### Instructions to follow
Extract every one of the entries below and reproduce each line verbatim.
# start of Information supplied
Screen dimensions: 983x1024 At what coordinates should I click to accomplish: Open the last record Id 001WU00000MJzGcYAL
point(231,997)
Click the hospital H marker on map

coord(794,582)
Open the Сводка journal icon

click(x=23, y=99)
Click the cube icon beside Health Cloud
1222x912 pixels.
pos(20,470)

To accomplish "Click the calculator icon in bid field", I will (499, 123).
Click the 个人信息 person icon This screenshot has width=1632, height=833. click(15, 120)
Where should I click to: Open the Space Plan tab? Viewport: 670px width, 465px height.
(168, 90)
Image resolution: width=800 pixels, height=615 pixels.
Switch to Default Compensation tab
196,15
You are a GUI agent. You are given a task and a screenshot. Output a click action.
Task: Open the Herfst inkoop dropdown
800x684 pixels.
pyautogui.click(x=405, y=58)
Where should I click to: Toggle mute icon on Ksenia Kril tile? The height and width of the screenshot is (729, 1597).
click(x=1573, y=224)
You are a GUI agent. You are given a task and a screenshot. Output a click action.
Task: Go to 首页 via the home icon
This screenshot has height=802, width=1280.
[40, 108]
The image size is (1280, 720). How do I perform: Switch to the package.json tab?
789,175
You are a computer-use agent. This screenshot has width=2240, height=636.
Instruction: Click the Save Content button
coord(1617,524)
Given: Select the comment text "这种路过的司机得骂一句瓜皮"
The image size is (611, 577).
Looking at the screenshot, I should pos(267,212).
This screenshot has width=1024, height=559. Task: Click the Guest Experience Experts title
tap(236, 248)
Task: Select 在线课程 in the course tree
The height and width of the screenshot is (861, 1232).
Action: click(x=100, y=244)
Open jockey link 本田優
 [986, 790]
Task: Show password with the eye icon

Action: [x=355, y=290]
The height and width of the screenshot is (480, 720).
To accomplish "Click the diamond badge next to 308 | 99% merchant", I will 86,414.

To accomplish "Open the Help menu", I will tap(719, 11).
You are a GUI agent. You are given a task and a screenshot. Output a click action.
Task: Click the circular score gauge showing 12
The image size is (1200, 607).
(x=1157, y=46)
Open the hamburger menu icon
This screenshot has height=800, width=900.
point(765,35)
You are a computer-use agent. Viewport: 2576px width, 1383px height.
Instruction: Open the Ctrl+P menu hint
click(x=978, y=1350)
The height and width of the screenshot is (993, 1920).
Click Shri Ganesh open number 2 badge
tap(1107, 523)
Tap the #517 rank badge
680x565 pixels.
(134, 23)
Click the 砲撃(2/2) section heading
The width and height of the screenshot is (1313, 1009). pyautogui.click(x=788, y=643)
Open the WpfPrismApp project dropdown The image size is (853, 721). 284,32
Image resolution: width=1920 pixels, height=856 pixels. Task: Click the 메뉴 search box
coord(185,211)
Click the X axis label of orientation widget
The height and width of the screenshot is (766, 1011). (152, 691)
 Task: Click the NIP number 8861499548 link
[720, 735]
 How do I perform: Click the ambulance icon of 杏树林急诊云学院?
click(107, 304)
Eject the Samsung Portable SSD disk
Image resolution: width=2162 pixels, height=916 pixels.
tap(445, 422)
# end of Information supplied
### Response for this exercise
Screen dimensions: 983x1024 At what coordinates should I click to accomplish: Open the last record Id 001WU00000MJzGcYAL
point(231,997)
Click the hospital H marker on map

coord(794,582)
Open the Сводка journal icon

click(x=23, y=99)
Click the cube icon beside Health Cloud
1222x912 pixels.
pos(20,470)

To accomplish "Click the calculator icon in bid field", I will (499, 123).
Click the 个人信息 person icon This screenshot has width=1632, height=833. click(15, 120)
Where should I click to: Open the Space Plan tab? Viewport: 670px width, 465px height.
(168, 90)
Image resolution: width=800 pixels, height=615 pixels.
Switch to Default Compensation tab
196,15
You are a GUI agent. You are given a task and a screenshot. Output a click action.
Task: Open the Herfst inkoop dropdown
800x684 pixels.
pyautogui.click(x=405, y=58)
Where should I click to: Toggle mute icon on Ksenia Kril tile? The height and width of the screenshot is (729, 1597).
click(x=1573, y=224)
You are a GUI agent. You are given a task and a screenshot. Output a click action.
Task: Go to 首页 via the home icon
This screenshot has height=802, width=1280.
[40, 108]
The image size is (1280, 720). How do I perform: Switch to the package.json tab?
789,175
You are a computer-use agent. This screenshot has width=2240, height=636.
Instruction: Click the Save Content button
coord(1617,524)
Given: Select the comment text "这种路过的司机得骂一句瓜皮"
The image size is (611, 577).
Looking at the screenshot, I should pos(267,212).
This screenshot has width=1024, height=559. Task: Click the Guest Experience Experts title
tap(236, 248)
Task: Select 在线课程 in the course tree
The height and width of the screenshot is (861, 1232).
Action: click(x=100, y=244)
Open jockey link 本田優
 [986, 790]
Task: Show password with the eye icon

Action: [x=355, y=290]
The height and width of the screenshot is (480, 720).
To accomplish "Click the diamond badge next to 308 | 99% merchant", I will 86,414.

To accomplish "Open the Help menu", I will tap(719, 11).
You are a GUI agent. You are given a task and a screenshot. Output a click action.
Task: Click the circular score gauge showing 12
The image size is (1200, 607).
(x=1157, y=46)
Open the hamburger menu icon
This screenshot has height=800, width=900.
point(765,35)
You are a computer-use agent. Viewport: 2576px width, 1383px height.
Instruction: Open the Ctrl+P menu hint
click(x=978, y=1350)
The height and width of the screenshot is (993, 1920).
Click Shri Ganesh open number 2 badge
tap(1107, 523)
Tap the #517 rank badge
680x565 pixels.
(134, 23)
Click the 砲撃(2/2) section heading
The width and height of the screenshot is (1313, 1009). pyautogui.click(x=788, y=643)
Open the WpfPrismApp project dropdown The image size is (853, 721). 284,32
Image resolution: width=1920 pixels, height=856 pixels. Task: Click the 메뉴 search box
coord(185,211)
Click the X axis label of orientation widget
The height and width of the screenshot is (766, 1011). (152, 691)
 Task: Click the NIP number 8861499548 link
[720, 735]
 How do I perform: Click the ambulance icon of 杏树林急诊云学院?
click(107, 304)
Eject the Samsung Portable SSD disk
Image resolution: width=2162 pixels, height=916 pixels.
tap(445, 422)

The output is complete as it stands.